* **WHAT NEEDS TO BE DONE**
If pictures appear in the lines below, skip them and copy exactly the lines from the one containing "The width and height of the screenshot is (598, 348)." through the one containing "Click the Expresive_eng_male voice title text", and nothing else.

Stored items
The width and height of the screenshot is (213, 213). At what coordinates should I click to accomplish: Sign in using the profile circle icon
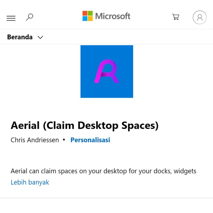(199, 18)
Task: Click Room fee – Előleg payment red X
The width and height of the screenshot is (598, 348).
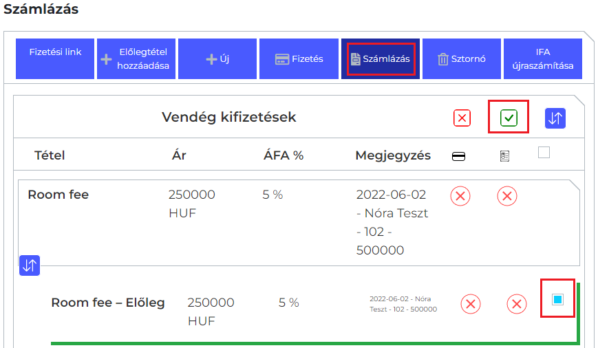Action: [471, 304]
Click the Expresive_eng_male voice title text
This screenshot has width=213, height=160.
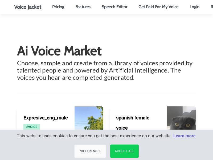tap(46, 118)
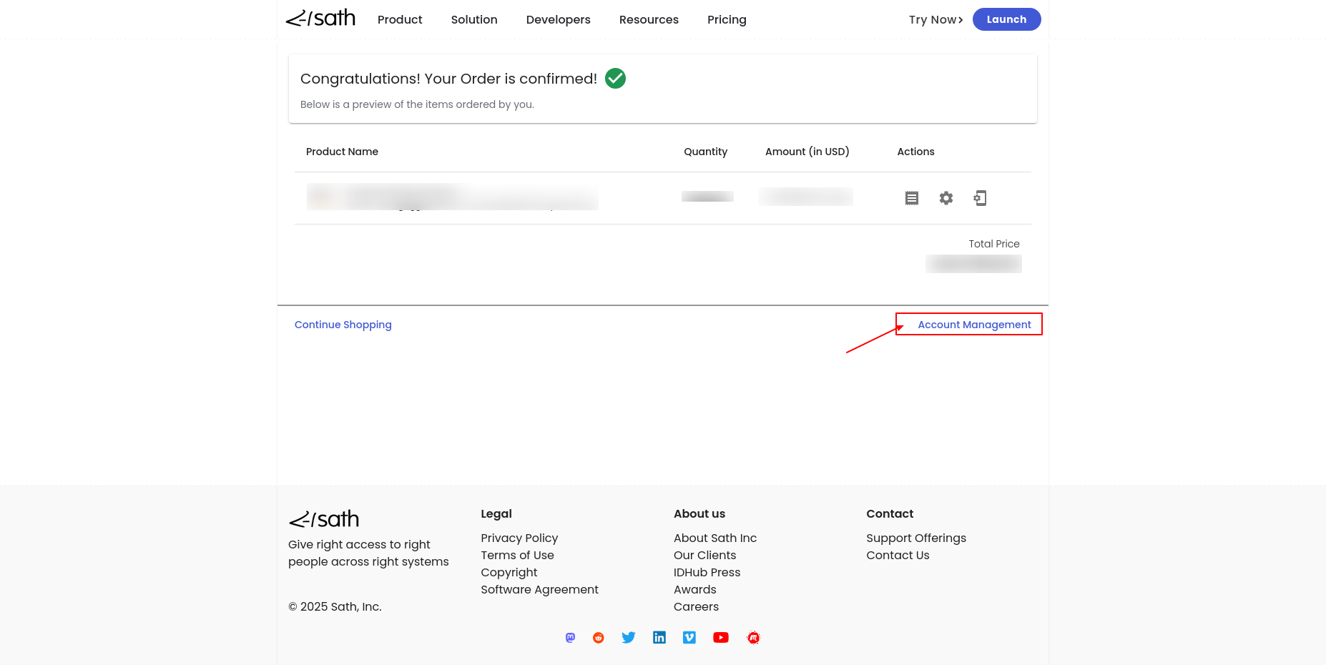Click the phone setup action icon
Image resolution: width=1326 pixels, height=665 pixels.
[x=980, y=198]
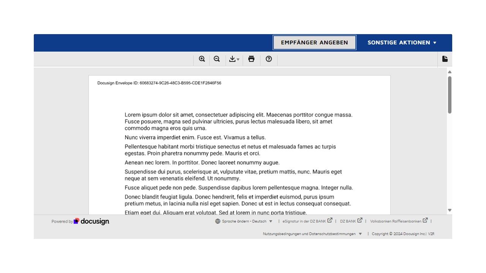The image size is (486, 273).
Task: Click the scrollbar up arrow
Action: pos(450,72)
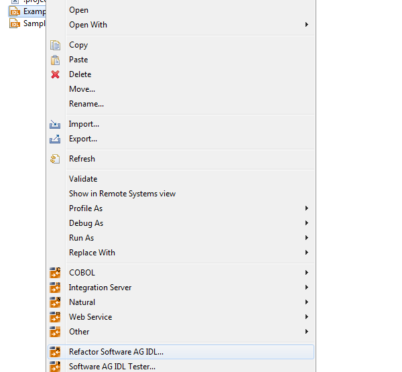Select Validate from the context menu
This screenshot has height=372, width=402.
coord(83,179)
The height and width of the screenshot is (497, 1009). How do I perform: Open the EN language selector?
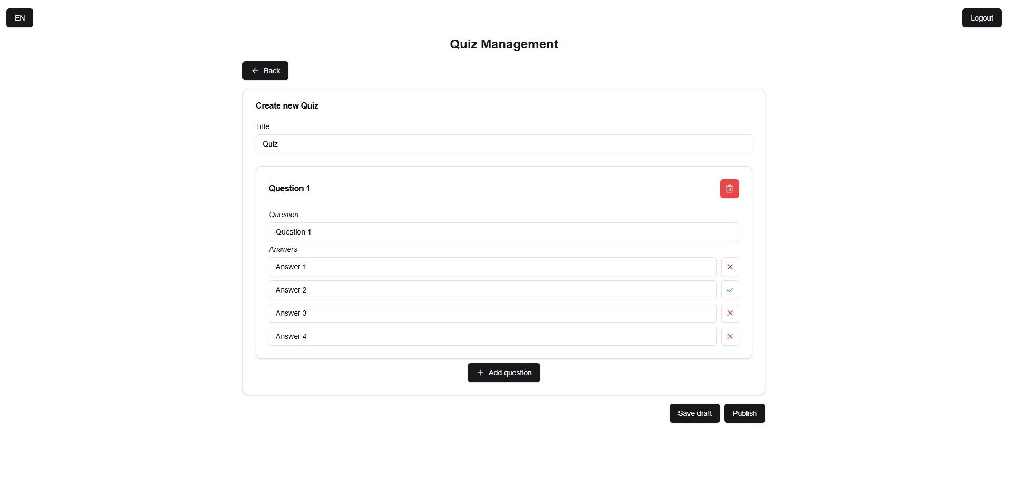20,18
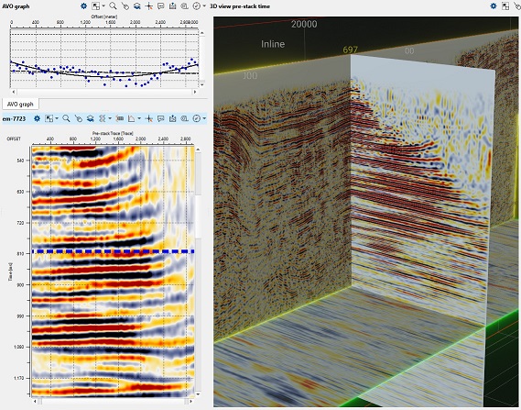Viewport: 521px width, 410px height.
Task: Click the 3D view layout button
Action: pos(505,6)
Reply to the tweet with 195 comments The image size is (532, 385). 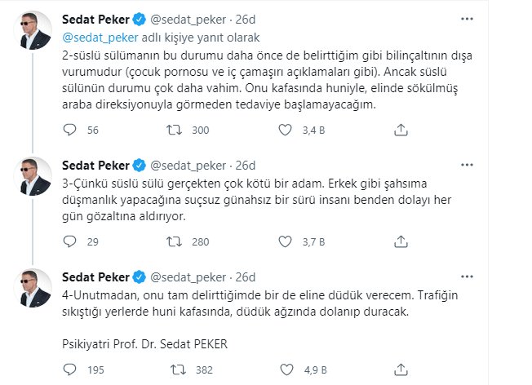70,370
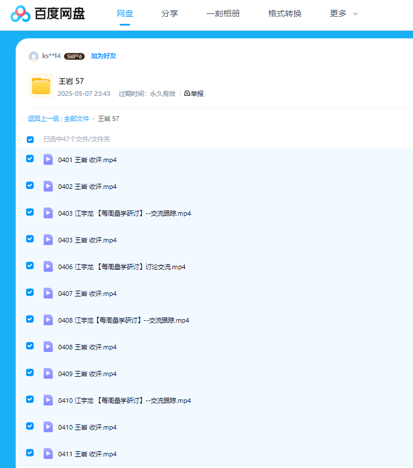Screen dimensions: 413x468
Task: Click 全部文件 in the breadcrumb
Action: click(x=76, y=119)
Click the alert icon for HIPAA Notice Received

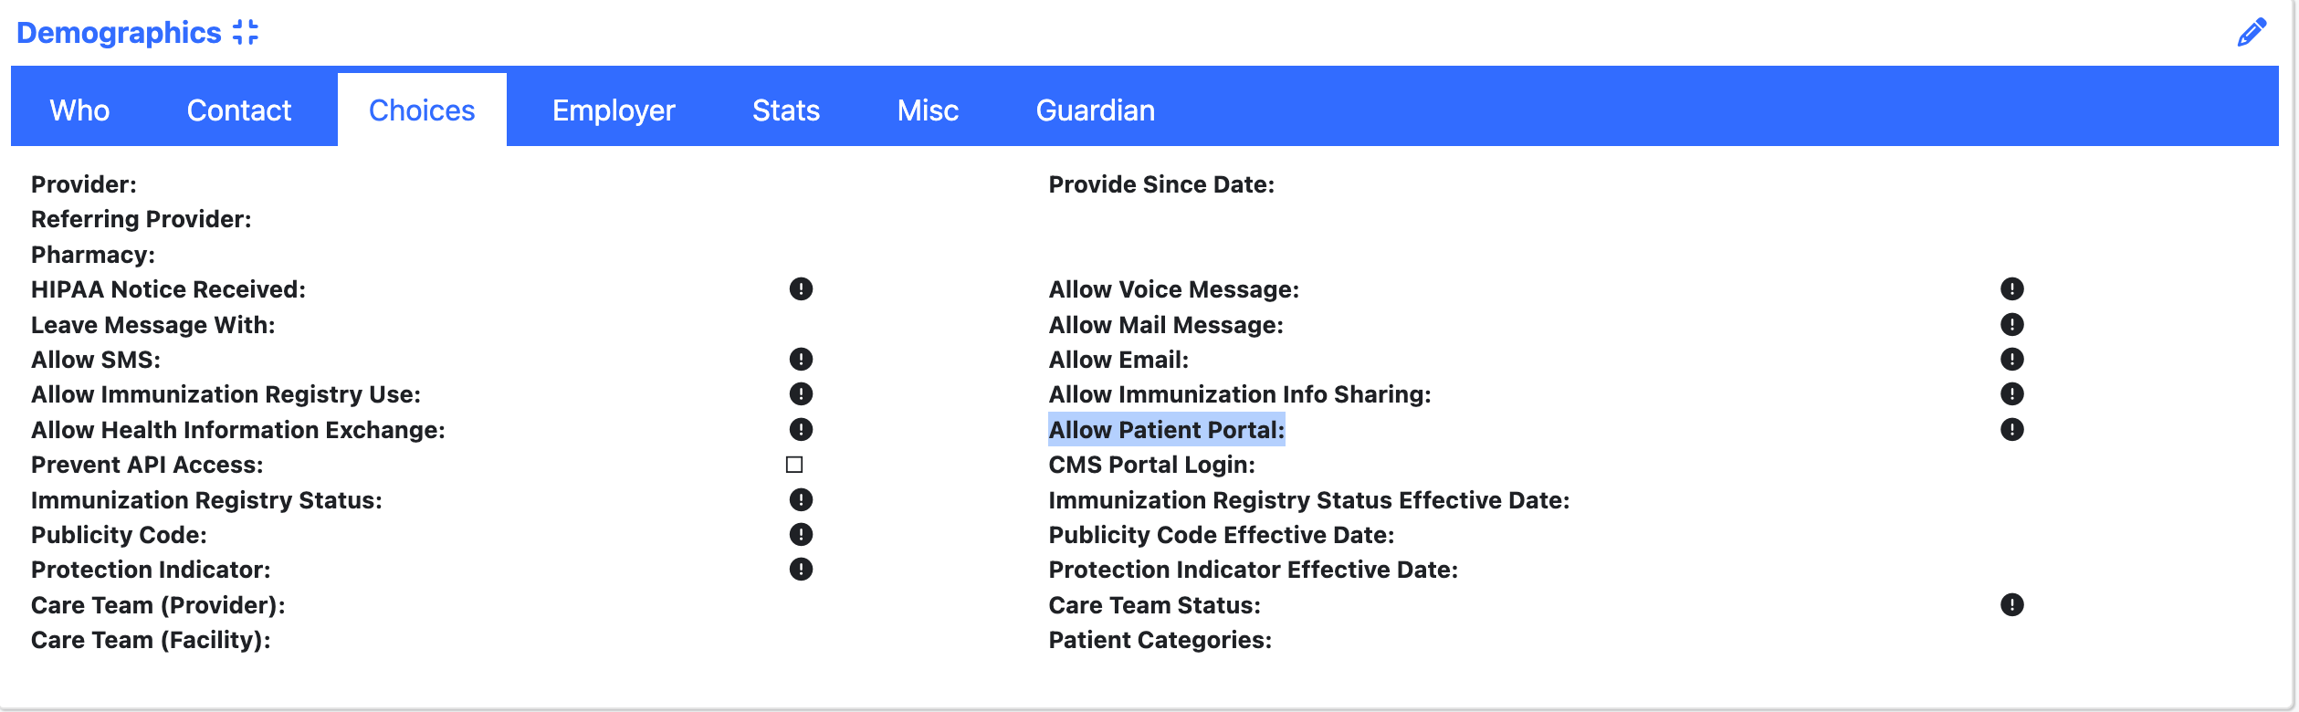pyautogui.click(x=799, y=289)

* **EXERCISE OUTPUT**
The width and height of the screenshot is (598, 348).
Action: [471, 304]
Click the Expresive_eng_male voice title text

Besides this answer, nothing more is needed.